_WHAT THE TASK REQUIRES:_ For the word "جغجغه", search the records and show each line in which it occurs.

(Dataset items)

===

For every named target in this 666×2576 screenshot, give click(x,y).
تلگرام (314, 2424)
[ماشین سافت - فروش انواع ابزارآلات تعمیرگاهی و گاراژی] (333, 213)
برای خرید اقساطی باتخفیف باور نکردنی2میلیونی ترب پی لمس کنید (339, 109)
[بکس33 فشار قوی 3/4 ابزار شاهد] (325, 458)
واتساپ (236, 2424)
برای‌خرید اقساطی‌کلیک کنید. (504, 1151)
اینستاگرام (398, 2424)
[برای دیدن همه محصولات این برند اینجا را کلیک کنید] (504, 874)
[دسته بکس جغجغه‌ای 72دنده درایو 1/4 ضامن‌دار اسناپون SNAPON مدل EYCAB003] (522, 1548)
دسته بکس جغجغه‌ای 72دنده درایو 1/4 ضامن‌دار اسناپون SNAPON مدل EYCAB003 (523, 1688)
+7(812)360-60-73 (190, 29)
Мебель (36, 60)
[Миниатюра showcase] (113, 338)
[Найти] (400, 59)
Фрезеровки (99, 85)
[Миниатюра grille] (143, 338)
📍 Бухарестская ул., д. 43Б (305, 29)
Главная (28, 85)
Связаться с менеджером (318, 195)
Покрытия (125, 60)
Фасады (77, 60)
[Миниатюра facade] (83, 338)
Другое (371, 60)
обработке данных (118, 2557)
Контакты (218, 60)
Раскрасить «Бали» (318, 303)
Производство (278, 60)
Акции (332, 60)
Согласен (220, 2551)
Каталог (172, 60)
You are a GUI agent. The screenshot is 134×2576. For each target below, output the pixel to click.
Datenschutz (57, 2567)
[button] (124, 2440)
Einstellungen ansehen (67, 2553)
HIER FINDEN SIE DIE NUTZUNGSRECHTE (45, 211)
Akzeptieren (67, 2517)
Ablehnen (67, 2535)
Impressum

===

_RESPONSE TO THIS EXERCISE:_
[دسته بکس جغجغه‌ای 72دنده درایو 1/4 ضامن‌دار اسناپون SNAPON مدل EYCAB003] (522, 1548)
دسته بکس جغجغه‌ای 72دنده درایو 1/4 ضامن‌دار اسناپون SNAPON مدل EYCAB003 (523, 1688)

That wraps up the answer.